In this note, we consider the problem of finding a step-by-step transformation between two longest increasing subsequences in a sequence, namely Longest Increasing Subsequence Reconfiguration. We give a polynomial-time algorithm for deciding whether there is a reconfiguration sequence between two longest increasing subsequences in a sequence. This implies that Independent Set Reconfiguration and Token Sliding are polynomial-time solvable on permutation graphs, provided that the input two independent sets are largest among all independent sets in the input graph. We also consider a special case, where the underlying permutation graph of an input sequence is bipartite.

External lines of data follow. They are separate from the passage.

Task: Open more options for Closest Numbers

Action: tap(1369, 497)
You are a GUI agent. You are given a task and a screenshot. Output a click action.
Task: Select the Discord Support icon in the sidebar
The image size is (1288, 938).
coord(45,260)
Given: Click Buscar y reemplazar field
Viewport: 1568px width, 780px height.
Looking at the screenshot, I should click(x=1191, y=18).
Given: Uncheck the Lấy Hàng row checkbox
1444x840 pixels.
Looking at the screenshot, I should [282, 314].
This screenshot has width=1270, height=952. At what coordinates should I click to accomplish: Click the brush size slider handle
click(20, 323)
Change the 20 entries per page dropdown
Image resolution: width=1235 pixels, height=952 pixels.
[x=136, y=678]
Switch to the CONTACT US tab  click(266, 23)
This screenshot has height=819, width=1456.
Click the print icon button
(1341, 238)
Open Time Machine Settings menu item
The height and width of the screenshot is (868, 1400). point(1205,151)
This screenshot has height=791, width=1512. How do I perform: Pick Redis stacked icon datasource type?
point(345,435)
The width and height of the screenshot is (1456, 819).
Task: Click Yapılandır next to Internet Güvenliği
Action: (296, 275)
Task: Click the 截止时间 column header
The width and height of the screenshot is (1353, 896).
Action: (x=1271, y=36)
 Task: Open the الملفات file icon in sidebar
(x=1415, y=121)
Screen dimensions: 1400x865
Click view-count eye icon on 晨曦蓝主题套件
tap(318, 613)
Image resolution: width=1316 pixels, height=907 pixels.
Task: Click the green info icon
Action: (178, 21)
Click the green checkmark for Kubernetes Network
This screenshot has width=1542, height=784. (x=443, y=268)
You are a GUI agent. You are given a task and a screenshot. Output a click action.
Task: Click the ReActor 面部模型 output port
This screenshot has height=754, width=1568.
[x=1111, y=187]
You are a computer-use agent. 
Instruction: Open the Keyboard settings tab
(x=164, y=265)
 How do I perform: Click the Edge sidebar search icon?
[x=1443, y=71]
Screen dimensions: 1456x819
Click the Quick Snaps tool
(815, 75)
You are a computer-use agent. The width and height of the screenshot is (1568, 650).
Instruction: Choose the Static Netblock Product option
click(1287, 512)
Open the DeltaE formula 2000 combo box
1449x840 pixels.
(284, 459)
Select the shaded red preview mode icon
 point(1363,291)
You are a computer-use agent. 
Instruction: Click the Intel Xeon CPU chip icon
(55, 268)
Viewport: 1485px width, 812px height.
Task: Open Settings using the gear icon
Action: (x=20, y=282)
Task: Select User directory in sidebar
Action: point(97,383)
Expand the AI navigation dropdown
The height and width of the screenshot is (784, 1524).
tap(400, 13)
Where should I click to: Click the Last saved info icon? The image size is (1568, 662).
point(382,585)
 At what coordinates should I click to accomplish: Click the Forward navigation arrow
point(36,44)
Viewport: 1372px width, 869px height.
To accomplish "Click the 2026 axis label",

In this case, we give a polynomial-time algorithm for finding a shortest reconfiguration sequence (if it exists).

翻译：本文考虑序列中两个最长递增子序列之间的逐步变换问题，即最长递增子序列重配置问题。我们提出了一种多项式时间算法，用于判定序列中两个最长递增子序列之间是否存在重配置序列。这一结果表明，在输入的两个独立集均为输入图中所有独立集中规模最大的前提下，置换图上的独立集重配置与令牌滑动问题可在多项式时间内求解。我们还考虑了一种特殊情况，即输入序列的基础置换图为二分图。针对该情形，我们给出了一种多项式时间算法，用于寻找最短重配置序列（若存在）。